INFORMATION PROVIDED START
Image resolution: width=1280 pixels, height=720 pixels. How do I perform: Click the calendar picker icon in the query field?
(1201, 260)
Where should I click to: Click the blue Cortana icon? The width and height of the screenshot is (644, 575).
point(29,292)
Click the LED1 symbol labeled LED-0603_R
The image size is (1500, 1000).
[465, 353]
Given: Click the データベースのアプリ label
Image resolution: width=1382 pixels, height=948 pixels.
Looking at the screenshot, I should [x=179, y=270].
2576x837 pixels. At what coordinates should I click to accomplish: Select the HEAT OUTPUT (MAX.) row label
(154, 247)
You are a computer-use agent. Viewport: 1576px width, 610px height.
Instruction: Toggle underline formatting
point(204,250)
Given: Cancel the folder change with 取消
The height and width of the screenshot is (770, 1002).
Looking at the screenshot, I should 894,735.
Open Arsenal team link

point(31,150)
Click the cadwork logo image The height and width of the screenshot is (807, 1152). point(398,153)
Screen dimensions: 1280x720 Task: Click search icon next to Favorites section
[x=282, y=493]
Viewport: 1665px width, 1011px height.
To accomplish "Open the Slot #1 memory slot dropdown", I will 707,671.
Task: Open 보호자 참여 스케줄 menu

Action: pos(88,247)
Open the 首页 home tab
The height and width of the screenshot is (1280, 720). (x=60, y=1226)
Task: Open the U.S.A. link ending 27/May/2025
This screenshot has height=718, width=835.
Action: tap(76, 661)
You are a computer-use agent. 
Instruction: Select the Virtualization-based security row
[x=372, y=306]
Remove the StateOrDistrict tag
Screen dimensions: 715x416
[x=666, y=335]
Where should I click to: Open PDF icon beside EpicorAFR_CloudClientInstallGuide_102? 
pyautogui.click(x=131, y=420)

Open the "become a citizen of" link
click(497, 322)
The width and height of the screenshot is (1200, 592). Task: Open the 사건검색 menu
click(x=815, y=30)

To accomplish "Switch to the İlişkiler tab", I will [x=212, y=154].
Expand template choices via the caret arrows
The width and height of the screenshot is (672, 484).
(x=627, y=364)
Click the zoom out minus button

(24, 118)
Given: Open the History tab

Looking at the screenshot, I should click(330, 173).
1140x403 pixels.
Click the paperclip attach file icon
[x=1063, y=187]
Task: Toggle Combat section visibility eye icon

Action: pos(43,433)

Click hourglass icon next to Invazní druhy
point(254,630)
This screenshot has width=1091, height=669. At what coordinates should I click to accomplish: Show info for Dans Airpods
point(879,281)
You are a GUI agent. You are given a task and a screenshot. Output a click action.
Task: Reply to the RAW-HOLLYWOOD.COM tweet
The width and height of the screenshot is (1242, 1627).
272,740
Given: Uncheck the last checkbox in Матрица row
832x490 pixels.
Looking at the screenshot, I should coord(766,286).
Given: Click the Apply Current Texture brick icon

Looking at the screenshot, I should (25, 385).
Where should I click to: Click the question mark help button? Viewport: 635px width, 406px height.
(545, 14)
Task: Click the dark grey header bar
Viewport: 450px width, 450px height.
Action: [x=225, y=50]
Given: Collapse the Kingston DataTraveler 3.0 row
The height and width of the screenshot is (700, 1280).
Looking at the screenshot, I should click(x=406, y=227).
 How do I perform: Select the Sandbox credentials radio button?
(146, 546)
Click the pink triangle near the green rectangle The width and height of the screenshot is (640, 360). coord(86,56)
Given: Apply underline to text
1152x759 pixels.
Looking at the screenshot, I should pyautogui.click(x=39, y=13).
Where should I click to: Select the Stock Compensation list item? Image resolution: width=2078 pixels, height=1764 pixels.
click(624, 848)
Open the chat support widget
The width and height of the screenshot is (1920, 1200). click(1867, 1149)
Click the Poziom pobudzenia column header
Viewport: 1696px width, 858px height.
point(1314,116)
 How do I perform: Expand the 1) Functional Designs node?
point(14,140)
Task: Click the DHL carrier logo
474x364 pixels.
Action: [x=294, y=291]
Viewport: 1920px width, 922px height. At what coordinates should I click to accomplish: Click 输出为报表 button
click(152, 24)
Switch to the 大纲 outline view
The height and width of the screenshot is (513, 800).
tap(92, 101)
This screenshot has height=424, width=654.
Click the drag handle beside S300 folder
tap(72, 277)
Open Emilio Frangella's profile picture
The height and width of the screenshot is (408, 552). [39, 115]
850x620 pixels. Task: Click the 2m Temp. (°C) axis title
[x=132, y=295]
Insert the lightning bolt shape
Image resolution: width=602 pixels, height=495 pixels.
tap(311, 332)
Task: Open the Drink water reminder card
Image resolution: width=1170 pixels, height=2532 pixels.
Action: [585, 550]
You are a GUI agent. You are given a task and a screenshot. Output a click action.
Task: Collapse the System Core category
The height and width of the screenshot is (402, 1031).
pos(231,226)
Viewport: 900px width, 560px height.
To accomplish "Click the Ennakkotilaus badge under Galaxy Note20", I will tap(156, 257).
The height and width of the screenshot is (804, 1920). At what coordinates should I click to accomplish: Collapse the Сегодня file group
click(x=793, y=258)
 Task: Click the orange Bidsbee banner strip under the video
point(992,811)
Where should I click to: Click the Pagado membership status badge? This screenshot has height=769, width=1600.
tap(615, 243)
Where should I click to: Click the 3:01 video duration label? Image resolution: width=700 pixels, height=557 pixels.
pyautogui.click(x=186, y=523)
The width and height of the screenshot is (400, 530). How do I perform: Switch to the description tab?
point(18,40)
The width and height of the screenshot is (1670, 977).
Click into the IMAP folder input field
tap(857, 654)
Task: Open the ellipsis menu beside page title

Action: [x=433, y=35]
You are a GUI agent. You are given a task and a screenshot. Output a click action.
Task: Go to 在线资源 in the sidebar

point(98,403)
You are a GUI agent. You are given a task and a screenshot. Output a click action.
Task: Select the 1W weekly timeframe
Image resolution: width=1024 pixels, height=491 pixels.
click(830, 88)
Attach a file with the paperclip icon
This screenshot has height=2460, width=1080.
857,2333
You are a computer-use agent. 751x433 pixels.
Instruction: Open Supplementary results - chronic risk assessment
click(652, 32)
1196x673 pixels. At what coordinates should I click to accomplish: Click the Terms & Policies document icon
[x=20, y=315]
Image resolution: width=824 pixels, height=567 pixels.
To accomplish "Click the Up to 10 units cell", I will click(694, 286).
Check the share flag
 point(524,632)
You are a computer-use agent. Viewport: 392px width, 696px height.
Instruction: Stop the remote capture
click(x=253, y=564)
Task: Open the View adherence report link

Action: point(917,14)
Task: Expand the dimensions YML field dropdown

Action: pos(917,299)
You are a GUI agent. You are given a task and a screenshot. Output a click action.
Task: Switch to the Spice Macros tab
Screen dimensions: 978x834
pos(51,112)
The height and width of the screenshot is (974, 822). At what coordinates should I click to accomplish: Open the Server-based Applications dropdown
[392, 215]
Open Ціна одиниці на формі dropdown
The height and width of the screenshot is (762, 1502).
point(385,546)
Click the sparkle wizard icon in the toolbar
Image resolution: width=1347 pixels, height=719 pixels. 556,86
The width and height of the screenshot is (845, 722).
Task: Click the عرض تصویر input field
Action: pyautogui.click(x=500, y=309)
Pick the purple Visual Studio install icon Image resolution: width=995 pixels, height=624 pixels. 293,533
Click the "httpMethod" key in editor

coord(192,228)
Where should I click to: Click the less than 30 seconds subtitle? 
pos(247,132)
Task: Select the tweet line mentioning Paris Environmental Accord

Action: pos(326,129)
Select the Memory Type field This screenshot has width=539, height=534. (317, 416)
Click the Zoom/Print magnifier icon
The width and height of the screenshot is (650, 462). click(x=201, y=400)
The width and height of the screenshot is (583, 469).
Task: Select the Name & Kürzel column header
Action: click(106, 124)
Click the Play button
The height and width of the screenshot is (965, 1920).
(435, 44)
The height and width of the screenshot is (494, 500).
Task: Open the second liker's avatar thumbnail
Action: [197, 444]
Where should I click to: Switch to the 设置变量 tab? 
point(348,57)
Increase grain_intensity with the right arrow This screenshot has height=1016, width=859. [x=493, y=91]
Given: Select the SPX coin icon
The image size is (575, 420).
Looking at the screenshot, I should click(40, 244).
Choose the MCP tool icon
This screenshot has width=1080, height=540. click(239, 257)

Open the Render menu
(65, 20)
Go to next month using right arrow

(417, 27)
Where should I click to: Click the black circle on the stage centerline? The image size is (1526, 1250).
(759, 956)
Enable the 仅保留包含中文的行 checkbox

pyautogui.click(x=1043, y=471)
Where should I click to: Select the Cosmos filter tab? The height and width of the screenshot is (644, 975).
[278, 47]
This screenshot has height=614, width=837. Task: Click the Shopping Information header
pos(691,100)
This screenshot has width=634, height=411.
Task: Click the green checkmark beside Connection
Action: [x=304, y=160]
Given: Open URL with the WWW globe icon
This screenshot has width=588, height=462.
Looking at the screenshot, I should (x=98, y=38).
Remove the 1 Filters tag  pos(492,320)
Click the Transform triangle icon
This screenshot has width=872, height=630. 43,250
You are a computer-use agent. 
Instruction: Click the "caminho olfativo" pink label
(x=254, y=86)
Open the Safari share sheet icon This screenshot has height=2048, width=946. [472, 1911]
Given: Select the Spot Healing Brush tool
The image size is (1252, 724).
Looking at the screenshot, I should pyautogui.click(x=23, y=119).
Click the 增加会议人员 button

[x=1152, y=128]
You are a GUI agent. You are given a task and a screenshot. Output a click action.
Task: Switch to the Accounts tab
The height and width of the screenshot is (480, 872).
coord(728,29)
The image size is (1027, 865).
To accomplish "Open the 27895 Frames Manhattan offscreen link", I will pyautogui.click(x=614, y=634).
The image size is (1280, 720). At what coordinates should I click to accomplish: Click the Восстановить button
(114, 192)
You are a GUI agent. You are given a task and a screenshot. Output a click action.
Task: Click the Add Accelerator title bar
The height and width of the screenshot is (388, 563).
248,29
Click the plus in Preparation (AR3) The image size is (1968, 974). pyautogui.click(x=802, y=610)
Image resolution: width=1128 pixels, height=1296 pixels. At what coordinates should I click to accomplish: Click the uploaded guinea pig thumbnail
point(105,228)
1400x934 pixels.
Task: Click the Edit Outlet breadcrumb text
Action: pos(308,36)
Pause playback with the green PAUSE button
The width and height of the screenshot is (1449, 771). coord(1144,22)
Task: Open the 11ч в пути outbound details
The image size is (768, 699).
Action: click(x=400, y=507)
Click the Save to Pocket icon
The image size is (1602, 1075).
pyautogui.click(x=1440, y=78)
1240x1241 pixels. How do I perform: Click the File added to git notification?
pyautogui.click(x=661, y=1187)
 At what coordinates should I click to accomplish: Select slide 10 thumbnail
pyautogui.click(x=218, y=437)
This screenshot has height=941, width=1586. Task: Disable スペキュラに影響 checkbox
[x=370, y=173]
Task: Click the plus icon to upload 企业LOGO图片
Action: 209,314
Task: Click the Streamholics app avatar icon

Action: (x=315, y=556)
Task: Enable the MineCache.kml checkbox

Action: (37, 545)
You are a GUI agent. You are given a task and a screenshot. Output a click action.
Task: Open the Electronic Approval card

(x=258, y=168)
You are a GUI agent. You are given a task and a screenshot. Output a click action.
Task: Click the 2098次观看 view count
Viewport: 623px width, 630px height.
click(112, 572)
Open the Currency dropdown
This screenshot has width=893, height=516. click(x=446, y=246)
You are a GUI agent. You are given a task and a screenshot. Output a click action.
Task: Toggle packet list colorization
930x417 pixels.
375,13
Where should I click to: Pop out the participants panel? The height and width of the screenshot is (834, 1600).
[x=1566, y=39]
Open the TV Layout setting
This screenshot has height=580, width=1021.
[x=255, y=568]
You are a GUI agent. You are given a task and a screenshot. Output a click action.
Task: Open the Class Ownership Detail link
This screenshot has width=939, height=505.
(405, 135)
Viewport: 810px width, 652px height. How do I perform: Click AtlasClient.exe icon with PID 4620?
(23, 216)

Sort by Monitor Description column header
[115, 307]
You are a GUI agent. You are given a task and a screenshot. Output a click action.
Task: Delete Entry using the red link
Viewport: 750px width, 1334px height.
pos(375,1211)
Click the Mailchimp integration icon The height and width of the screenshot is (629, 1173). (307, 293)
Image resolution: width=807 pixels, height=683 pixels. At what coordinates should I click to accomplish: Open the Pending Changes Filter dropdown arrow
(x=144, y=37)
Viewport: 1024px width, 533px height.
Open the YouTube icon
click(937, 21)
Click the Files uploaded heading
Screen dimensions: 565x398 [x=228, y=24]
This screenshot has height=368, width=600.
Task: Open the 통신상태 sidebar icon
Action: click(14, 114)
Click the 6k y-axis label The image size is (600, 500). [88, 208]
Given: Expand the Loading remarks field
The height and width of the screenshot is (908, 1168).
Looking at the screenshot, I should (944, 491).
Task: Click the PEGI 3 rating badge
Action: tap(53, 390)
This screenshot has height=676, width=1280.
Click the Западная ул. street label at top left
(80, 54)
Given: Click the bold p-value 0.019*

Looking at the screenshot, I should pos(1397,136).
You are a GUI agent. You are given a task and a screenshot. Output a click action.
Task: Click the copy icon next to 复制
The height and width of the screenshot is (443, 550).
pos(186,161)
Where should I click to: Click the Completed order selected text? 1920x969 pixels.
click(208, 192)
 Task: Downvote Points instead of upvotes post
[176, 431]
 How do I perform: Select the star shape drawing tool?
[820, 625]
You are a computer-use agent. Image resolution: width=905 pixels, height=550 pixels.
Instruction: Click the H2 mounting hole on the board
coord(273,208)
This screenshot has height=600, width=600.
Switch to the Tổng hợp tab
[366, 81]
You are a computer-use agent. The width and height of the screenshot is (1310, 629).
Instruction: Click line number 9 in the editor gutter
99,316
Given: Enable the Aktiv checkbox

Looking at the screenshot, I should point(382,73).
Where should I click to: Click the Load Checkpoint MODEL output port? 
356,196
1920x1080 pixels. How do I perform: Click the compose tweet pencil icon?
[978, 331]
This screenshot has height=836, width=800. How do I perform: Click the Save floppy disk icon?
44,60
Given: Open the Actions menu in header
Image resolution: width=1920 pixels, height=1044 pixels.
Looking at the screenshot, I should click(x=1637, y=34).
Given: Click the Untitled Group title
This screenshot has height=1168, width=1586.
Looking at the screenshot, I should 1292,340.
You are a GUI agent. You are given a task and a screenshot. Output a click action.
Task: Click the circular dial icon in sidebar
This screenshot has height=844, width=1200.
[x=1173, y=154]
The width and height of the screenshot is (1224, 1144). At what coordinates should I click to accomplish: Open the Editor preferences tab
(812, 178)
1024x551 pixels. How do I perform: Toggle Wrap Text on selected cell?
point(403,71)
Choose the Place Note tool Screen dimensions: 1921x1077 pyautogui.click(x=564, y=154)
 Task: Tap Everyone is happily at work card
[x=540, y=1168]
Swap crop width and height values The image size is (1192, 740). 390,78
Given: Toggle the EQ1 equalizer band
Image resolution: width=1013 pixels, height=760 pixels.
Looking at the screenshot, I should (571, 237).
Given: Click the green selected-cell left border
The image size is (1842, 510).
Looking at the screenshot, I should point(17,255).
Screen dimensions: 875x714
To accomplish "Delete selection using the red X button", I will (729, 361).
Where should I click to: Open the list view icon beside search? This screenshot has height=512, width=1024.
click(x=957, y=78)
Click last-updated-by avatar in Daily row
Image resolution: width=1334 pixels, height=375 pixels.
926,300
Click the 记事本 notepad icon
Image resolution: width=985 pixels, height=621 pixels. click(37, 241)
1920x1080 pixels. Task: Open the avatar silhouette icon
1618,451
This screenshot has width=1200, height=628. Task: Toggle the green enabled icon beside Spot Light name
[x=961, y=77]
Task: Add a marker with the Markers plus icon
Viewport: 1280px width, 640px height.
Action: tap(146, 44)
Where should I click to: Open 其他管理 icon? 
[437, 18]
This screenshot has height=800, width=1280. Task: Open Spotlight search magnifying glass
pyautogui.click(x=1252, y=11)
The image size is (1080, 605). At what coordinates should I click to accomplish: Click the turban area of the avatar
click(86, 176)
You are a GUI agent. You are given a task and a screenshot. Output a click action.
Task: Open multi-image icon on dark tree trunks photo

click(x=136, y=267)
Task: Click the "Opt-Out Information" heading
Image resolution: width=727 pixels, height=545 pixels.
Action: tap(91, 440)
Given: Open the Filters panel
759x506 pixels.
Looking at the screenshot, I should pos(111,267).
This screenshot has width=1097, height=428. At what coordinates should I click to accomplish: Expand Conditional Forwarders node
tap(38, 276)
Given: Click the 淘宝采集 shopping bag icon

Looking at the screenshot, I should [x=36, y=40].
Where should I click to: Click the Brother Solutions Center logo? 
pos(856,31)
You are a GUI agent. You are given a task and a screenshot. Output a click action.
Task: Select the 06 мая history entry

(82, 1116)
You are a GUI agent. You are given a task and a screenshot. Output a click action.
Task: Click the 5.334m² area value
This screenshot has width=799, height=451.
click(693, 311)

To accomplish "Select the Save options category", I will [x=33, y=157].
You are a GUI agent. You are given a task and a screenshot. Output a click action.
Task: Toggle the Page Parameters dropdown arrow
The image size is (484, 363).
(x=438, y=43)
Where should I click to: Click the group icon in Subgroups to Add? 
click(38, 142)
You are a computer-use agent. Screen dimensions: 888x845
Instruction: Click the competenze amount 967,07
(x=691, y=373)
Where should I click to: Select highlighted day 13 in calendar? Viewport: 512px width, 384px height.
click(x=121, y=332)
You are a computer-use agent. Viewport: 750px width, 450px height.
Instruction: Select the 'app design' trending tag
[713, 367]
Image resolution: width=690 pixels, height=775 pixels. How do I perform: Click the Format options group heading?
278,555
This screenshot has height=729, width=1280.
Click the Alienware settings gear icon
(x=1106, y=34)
INFORMATION PROVIDED END
### WHAT THE EXERCISE ASKS
Only the number is needed: please work out how many lines in the data contain the string "Filters".

### RESPONSE TO THE EXERCISE
2